Collected data
---
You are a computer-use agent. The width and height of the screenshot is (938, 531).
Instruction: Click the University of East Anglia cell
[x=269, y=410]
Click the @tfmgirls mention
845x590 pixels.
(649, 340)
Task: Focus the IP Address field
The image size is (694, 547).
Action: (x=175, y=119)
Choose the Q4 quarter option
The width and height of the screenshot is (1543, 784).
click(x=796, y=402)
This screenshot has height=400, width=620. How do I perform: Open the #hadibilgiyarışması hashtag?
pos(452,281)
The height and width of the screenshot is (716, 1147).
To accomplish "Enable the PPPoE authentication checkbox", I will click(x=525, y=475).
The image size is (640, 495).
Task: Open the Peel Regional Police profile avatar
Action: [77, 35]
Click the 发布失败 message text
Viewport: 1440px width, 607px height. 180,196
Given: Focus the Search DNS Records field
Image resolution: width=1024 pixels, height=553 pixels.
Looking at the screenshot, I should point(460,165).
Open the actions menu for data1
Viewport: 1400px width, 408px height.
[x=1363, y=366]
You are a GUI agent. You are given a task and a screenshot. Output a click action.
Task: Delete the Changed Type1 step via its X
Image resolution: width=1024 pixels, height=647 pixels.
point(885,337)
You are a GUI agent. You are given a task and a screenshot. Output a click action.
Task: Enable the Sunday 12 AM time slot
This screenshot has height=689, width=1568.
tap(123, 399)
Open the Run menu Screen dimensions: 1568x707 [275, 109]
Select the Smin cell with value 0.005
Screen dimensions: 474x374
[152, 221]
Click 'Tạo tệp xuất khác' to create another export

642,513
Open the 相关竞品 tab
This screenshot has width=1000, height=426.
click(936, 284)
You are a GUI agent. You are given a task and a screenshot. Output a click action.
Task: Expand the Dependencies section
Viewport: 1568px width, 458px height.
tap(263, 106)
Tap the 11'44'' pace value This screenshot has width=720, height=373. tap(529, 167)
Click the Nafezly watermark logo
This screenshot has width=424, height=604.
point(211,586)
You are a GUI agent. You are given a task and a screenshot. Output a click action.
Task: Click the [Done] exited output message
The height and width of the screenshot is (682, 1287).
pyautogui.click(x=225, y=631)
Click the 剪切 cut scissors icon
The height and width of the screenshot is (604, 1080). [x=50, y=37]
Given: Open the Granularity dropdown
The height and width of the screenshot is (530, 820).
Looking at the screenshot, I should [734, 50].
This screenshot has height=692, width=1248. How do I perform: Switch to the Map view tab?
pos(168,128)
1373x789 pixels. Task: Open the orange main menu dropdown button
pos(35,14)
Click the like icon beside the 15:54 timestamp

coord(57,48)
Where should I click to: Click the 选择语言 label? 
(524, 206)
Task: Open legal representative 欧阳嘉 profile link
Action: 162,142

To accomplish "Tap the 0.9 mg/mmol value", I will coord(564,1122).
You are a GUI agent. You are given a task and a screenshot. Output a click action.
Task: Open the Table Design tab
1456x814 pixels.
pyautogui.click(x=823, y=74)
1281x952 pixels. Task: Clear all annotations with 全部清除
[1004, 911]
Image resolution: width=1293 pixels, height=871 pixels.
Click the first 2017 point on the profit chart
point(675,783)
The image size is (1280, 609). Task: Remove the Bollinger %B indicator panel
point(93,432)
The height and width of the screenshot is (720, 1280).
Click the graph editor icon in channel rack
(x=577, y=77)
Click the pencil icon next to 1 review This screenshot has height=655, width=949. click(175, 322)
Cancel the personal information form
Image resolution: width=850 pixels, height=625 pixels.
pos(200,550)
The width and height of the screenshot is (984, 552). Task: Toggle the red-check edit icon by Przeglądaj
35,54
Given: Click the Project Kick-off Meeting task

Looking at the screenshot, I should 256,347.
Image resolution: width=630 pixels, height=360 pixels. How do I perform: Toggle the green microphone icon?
---
WHAT YOU WILL DO: The answer must consist of every line from the records above that holds "Focus".

ANSWER TO THIS EXERCISE:
Task: Focus the IP Address field
Given: Focus the Search DNS Records field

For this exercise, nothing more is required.